Ronald A. Kuipers
President
Director, Centre for Philosophy, Religion, and Social Ethics
Professor of Philosophy of Religion
Contact Me:
416-979-2331 x227
Something Worth Considering...
"You can as it were restore an old style in a new language; perform it afresh so to speak in a manner that suits our times. In doing so you only reproduce....
What I mean is not however giving an old style a new trim. You don't take the old forms and fix them up to suit today's taste. No, you are really speaking, maybe unconsciously, the old language, but speaking it in a manner that belongs to the newer world, though not on that account necessarily one that is to its taste."
— Ludwig Wittgenstein, Culture and Value, 1947
About My Work
The Contemporary Relevance of Religion
What is faith today? What does it mean to be a Christian in a secular age? In today's world, the act of continuing to identify with an ancient religious tradition can seem outdated. Modern Western society demands that we answer the invidious question, 'Do you believe in God, or Science?' But what happens to religion and faith when we force them to fit within the frame of a scientistic culture, one in which all of reality is reduced to what may be discovered through the quantifiable methods of the physical sciences alone, while everything beyond that is understood as mere wishful human projection on an otherwise meaningless cosmos? In this picture, faith becomes readily understood as a form of intellectual assent to propositions whose scientific warrant is dubious at best. But must we accept this picture, this way of framing the situation? As a student of the reformational philosophical tradition, I have always resisted this understanding of religion and faith. The reformational tradition has taught me that Christianity, if it is anything at all, is a holistic pattern of living, and not simply a matter of intellectual believing. More than that, Christianity remains a live option for those living in a scientistic culture because it can still fuel our ability to imagine relevant alternatives for contemporary human existence than those our scientistic culture affords. My work in the philosophy of religion takes up Wittgenstein's challenge to speak an old language that yet belongs to a newer world. In so doing, I hope we may retrieve redemptive possibilities for our current existence, possibilities that our current culture has trouble envisioning.
Research Foci
Religion in the Public Sphere (Richard Rorty, Hannah Arendt, Political Theology)

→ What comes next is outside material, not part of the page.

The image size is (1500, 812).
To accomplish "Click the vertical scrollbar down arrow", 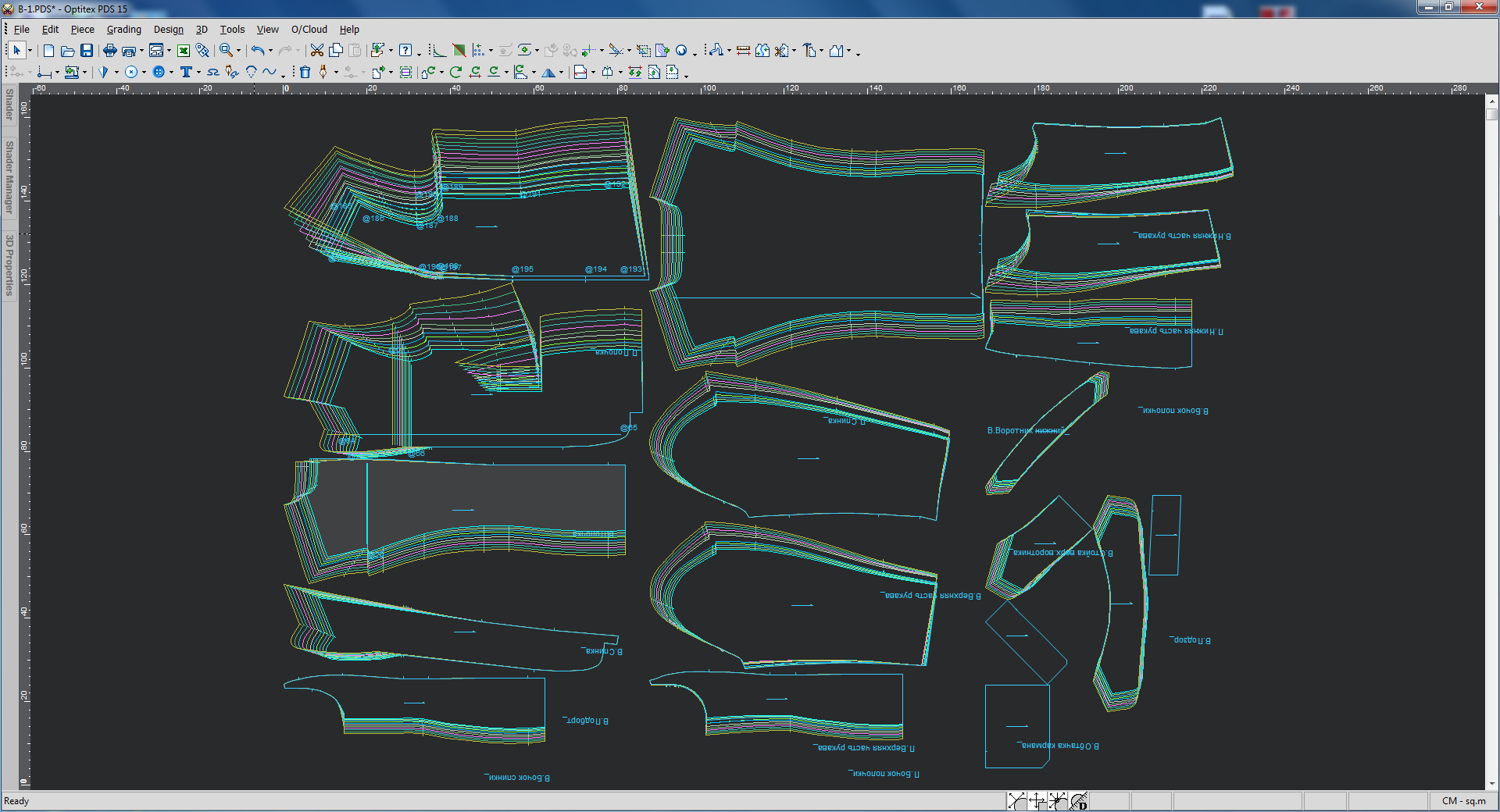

Faith and Reason (Religion and the Enlightenment, Religion and Critical Theory, Religion and Pragmatism)
The Meaning of Religious Language (Ludwig Wittgenstein, Paul Ricoeur, Hermeneutics, Ordinary Language Philosophy)
Religion, Secularization, and Democracy (John Dewey, Charles Taylor, Jeffrey Stout, Jürgen Habermas)
Biography
Ronald A. Kuipers, PhD
Professor of Philosophy of Religion
Director, Centre for Philosophy Religion and Social Ethics
President
BA (The King’s University), MPhil (The Institute for Christian Studies), PhD (VU University, Amsterdam)
Ronald A. Kuipers specializes in the philosophy of religion, in conversation with the intellectual traditions of American pragmatism, critical theory, and hermeneutics. His research and teaching focus on the continuing social and political relevance of religious life patterns in pluralistic Western societies, and asks how this cultural context shapes the different ways that religion comes to expression today. He is the author of Critical Faith: Toward a Renewed Understanding of Religious Life and its Public Accountability (Rodopi, 2002), and, most recently, Richard Rorty (Bloomsbury, 2013), a volume in Bloomsbury's Contemporary American Thinkers series.
Publications
My Books
My Articles, Book Chapters, and Other Works
More of my projects can be found listed on the ICS Research Portal.
Files
My monthly prayer reflections can be found at ICS News.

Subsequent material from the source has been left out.